L’ipotesi che Saverio Marcone sia stato ucciso, ed il corpo occultato, è sempre più probabile. Lo si evincerebbe da quanto trapela dalle indagini e, soprattutto, da una seconda telecamera che avrebbe ritratto il 43enne giostraio prima della sua scomparsa.
Infatti, dopo avere lasciato la sua auto nella periferia sud di Trani ed essere stato immortalato da una prima telecamera, in via Falcone, mentre parlava con un uomo dal polpaccio tatuato, successivamente, nella zona di Capirro, un altro dispositivo di sorveglianza riprendeva Marcone uscire da un'altra vettura e parlare con un'altra persona.
Sia il primo, sia il secondo uomo sarebbero stati interrogati, ma evidentemente il quadro è ancora incompleto perché, soprattutto, si cerca di comprendere quello che è avvenuto dopo il secondo avvistamento postumo: è da quel momento, intorno alle 11 di giovedì 18 giugno, che si perdono le tracce dell'uomo, anche con riferimento alla copertura del cellulare.

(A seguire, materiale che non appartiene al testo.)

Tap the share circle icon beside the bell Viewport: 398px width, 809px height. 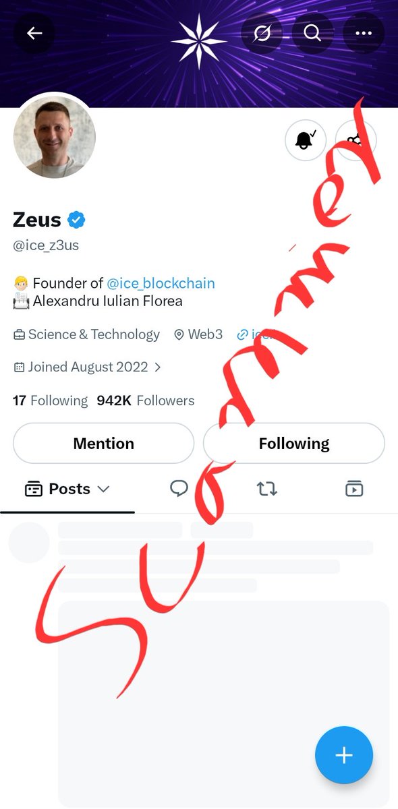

La Procura della Repubblica di Trani tiene aperto il fascicolo, ma potrebbe anche trasmetterlo d'ufficio alla Procura antimafia di Bari: infatti, l'ipotesi dell'allontanamento volontario pare ormai sempre più remota, mentre invece si fa strada un collegamento con la malavita e, di conseguenza, con i precedenti dei quali Marcone si rese protagonista anni fa.